Marc-André Barriault s’est pointé en Outaouais, lundi en fin de journée, avec sa roulotte et un de ses chiens.
Marc-André Barriault s’est pointé en Outaouais, lundi en fin de journée, avec sa roulotte et un de ses chiens.

À la veille de son plus gros combat, Barriault rentre à Gatineau

Le retour de Marc-André Barriault dans l’octogone de l’UFC passera par son patelin de Gatineau.

Le combattant des arts martiaux mixtes s’est pointé en Outaouais, lundi en fin de journée, avec sa roulotte et un de ses chiens. Il passera les trois prochaines semaines dans la région où il a grandi afin de se préparer en vue de son prochain combat, le plus important de sa carrière.

Barriault (11-4) a appris la semaine dernière qu’il sera en action le 20 juin, à Vegas. Il affrontera le poids moyen polonais Oskar Piechota (11-3-1). Au départ, il devait se frotter au même adversaire, à la même date, mais à Saskatoon.

«Je reviens toujours dans mon coin, même si je suis parti pour Québec il y a 10 ans. Mon mentor, Patrick Marcil, se trouve à Gatineau», souligne l’athlète âgé de 30 ans.

«Avec ce qui se passe à Québec, ça ne bougeait pas assez. J’avais besoin de lever les pattes pour me reconnecter avec moi-même, avec mes racines. Les trois prochaines semaines, je ne vais que manger, dormir et m’entraîner.»

Ça lui permettra aussi de renouer avec ses amis et anciens partenaires d’entraînement, Dave Leduc et Julien Leblanc. Le premier est devenu champion du monde de lethwei, le second poursuit une carrière en arts martiaux mixtes,

«Le trio de feu», déclare Barriault.

Reste à voir ce qu’il pourra faire et ne pas faire dans les prochains jours, mesures sanitaires obligent en raison de la COVID-19.


« La seule chose que je dois retrouver, c’est mon cardio. Ça fait plus de dix ans que je fais des combats d’arts martiaux mixtes. Mes instincts vont revenir assez vite en remettant la machine en marche. »
Marc-André Barriault

Barriault prend soin d’apporter une précision. Il ne met pas de côté son équipe en place à Québec. Il va effectuer quelques voyages dans la vieille capitale d’ici son combat.

«Je veux garder le contact», dit-il.

Son dernier combat remonte à quelques jours avant Noël, en Corée du Sud. Une défaite qui a porté sa fiche à 0-3 dans l’UFC.

Piechota a aussi encaissé trois revers de suite.

Il y a de fortes chances que le contrat du perdant ne soit pas renouvelé par l’UFC.

«Nous sommes au pied du mur dans notre carrière», concède Barriault.

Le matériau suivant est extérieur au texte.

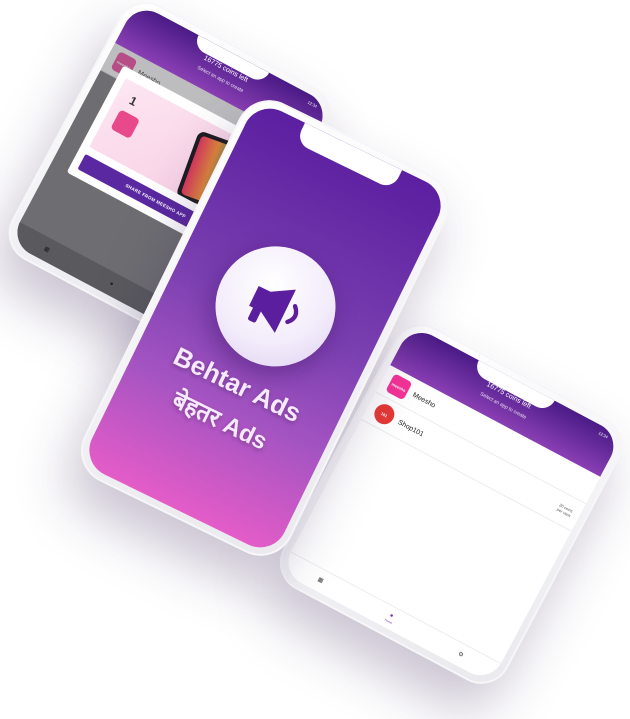 This screenshot has height=719, width=630. I want to click on shop101-logo: 101, so click(384, 414).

«J’aurai la mentalité de l’achever et non de me faire achever. Il n’y aura pas de lendemain. Je serai en mode sauvage. Ce n’est pas le temps d’essayer de danser. Je vais arriver là-bas pour m’imposer rapidement, faire comprendre à mon adversaire que je suis all in. Je vais penser à tout ce que je peux faire et non ce que lui peut me faire. J’ai fait le contraire dans le passé et cela m’a nui.»

Barriault veut «se nourrir» du fait qu’il est «acculé au pied du mur». Il est confiant que trois semaines seront suffisantes pour être prêt.

«La seule chose que je dois retrouver, c’est mon cardio. Ça fait plus de dix ans que je fais des combats d’arts martiaux mixtes. Mes instincts vont revenir assez vite en remettant la machine en marche.»

Le principal intéressé est convaincu de pouvoir sortir gagnant à Vegas contre Piechota. «Je n’ai pas besoin de grand-chose. Juste le toucher une fois ou deux. Lui faire bobo et le doute va s’installer chez lui», assure-t-il.

L’UFC doit lui faire parvenir les documents administratifs nécessaires lui permettant de traverser la frontière canado-américaine, quatre jours avant le combat. Il reste à savoir s’il pourra compter sur la présence de deux ou trois hommes de coin.

Un test de dépistage à la COVID-19 l’attendra aussi à son arrivée à Vegas. Même chose pour son adversaire.

«Si tout est beau après avoir reçu les résultats 24 heures plus tard, on continue à se préparer pour le combat avec la coupe de poids. Il n’y aura pas de niaisage. Dès le lendemain du combat, on me renvoie à la maison.»

L’UFC a déjà tenu trois galas dans les dernières semaines.

«On peut voir les mesures (sanitaires) que l’organisation a déjà mises en place.»

«J’ai hâte de voir comment ça fonctionne de se battre dans un amphithéâtre vide. Ça ne me dérangera pas. En fait, je vais pouvoir entendre tout ce que mon coach me dit. Puis je n’aurai personne à épater. Je vais me battre pour moi.»